Скрипнула калитка дома, возле которого они сидели, на улицу вышли люди, видимо, хозяева, – молодой мужчина в ладно пригнанной военной форме офицера, женщина в белой, туго повязанной косынке, а между ними, шаловливо повисая на их руках, маленький, детсадовского возраста, мальчик. Они внимательно, но не взыскующе посмотрели на Евдокию Павловну и Екатерину, поздоровались почти что враз и, чуть ли не одновременным – строевым – шагом, пошли своей дорогой. Евдокия Павловна и Екатерина смотрели им вслед. Не хотелось вставать и уходить отсюда. И этот случайный дом, и этот случайный тополь, очевидно очень старый, но ни единой сутоты в нём не заметно было, отметила Екатерина, и эти случайные люди, вышедшие из калитки по своим неведомым делам, и эти случайные облака и верховик, зачем-то тревоживший ещё сонную листву старого тополя, да и эти разросшиеся на всю округу сочные, жизнелюбивые одуванчики, тоже случайные, – всё, всё, казалось бы, случайное, нечаянное, ускользающее в пространстве и времени, но всё это то и такое – ярко и нежно почувствовала Екатерина, – без чего не может быть полноты жизни, её смысла, её чарующих загадок.
– Пойдём, что ли, – с хрипинкой неохоты произнесла Евдокия Павловна.

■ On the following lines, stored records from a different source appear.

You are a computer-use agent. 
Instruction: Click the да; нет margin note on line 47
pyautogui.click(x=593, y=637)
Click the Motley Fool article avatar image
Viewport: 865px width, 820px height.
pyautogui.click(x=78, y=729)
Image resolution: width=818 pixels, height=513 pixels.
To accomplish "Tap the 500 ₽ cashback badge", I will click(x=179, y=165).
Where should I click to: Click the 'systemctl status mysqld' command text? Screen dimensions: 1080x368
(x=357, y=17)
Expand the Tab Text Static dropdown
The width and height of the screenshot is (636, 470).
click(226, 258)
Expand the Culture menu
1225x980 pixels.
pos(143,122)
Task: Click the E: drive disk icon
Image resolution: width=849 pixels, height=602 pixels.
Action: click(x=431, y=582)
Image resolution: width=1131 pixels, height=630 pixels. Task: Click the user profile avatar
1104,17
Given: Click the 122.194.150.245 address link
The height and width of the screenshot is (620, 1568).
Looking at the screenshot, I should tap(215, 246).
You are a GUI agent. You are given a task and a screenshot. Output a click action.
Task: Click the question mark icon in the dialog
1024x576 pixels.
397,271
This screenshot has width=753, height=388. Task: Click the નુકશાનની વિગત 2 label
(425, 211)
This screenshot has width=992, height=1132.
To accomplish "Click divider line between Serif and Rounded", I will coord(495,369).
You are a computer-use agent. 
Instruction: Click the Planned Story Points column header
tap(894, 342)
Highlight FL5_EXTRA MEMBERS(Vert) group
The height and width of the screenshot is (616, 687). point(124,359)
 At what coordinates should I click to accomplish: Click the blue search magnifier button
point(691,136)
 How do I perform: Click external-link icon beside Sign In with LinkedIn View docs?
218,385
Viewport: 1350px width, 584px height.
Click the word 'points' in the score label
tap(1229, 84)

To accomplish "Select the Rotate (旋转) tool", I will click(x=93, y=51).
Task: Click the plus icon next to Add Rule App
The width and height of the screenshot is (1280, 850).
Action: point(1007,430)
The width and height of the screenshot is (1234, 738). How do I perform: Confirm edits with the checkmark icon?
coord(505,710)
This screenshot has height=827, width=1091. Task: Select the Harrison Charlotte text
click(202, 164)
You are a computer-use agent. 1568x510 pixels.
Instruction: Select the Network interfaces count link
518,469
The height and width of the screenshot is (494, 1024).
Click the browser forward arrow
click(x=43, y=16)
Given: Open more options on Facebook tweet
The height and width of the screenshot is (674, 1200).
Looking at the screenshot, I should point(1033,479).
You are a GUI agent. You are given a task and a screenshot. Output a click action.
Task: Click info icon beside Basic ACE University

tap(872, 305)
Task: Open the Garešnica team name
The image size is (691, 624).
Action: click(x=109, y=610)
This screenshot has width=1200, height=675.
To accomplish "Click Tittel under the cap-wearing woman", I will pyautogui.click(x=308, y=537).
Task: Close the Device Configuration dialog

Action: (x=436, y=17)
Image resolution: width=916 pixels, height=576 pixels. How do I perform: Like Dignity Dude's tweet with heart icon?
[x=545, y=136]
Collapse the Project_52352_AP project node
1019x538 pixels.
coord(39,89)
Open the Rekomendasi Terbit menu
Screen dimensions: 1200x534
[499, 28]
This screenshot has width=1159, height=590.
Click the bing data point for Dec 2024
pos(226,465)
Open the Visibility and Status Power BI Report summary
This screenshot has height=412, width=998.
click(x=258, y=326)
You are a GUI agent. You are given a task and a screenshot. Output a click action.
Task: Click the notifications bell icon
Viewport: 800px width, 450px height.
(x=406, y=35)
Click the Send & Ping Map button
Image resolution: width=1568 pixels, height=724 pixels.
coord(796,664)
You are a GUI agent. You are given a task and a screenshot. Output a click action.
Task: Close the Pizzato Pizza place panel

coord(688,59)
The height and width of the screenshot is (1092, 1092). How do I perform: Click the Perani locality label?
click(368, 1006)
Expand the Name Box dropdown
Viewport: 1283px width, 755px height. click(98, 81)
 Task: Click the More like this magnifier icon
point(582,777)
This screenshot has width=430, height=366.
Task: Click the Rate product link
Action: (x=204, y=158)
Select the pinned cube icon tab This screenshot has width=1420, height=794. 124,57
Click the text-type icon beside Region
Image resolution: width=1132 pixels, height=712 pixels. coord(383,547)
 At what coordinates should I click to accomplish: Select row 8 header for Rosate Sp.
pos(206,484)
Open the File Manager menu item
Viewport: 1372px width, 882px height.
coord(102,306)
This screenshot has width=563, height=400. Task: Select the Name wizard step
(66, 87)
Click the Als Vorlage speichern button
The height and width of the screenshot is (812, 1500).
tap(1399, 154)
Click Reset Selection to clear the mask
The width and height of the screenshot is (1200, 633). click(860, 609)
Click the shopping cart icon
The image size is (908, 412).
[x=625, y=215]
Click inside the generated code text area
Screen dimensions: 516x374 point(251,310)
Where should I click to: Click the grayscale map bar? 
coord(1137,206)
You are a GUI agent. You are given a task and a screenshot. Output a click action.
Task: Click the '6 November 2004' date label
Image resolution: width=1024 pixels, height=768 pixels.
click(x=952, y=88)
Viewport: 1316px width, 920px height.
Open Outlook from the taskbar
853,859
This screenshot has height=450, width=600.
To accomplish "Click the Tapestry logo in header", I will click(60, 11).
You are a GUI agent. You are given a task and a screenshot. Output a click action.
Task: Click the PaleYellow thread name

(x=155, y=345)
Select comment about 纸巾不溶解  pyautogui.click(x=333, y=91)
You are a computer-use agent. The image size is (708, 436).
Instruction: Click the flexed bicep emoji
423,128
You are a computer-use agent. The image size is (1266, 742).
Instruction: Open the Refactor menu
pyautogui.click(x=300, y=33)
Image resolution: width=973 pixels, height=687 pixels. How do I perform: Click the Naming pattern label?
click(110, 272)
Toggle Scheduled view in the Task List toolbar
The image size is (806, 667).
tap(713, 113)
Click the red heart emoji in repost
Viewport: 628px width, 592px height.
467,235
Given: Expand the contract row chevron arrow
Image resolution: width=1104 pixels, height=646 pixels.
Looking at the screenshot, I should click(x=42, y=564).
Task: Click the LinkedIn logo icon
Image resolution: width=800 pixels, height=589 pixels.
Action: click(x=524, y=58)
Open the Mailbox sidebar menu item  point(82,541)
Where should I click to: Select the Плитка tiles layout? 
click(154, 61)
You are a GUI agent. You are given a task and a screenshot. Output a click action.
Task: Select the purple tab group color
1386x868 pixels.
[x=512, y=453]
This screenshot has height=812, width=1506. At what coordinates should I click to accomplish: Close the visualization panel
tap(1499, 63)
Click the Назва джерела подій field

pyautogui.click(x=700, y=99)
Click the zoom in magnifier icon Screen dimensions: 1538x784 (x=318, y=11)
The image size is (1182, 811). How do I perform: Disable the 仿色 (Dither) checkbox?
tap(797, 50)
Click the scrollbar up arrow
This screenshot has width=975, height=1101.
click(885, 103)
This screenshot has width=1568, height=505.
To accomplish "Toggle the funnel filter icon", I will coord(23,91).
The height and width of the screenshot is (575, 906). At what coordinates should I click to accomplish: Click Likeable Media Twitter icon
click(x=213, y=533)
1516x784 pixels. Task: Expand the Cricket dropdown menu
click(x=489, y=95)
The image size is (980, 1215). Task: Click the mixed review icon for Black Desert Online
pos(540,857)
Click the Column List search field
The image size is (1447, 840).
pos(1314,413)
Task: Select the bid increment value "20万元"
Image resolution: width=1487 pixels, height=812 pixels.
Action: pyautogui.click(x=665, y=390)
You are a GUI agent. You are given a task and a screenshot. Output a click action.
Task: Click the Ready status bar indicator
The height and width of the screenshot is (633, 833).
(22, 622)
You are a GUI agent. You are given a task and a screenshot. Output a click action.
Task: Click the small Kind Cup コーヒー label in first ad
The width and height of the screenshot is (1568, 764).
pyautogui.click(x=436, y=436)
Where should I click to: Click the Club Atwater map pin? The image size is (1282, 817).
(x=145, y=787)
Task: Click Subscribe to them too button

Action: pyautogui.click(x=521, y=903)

Но не спешила встать. И Екатерина пока сидела.
Глава 41
Вечером Екатерина прочитывала замусленные, выжелтенные временем и чтениями рукописные странички дореволюционной ученической тетрадки с российским орлистым гербом и с какой-то типографской надписью, из которой считалось только одно слово – «благо». И минутами Екатерине начинало чудиться, что некий голос, хотя и тихий, но сильный, приходил до её слуха со стороны:
– Послушайте, возлюбленнии, се Христос Господь и Мария, Мати Его, свята сущи, изволиста со грешники вчинитися. Также и нам, братие, учитися, еже очищати души святым покаянием и ходити на молитву в дом Божий и приносити потребная. Приносите кто свещи, а кто просфоры, а кто сего не имеет, тот приходи в церковь на молитву с сокрушенною жертвою сердца, со слезами покаяния. Прежде всего бойся Бога, люби Его всею душею и сердцем и помышлением, а Пречистую Богоматерь и всех святых почитайте. А в церковь Божию безленостно приходите к вечерне, и заутрене, и обедни к началу, и слушайте Божественнаго пения со вниманием в молчании, а из церкве до отпуска не выходите. Аще далече от церкви, то ты можешь дома правило своё исправить, пение и поклоны по силе, а не ленись, да не безплоден будеши, аки древо сухое.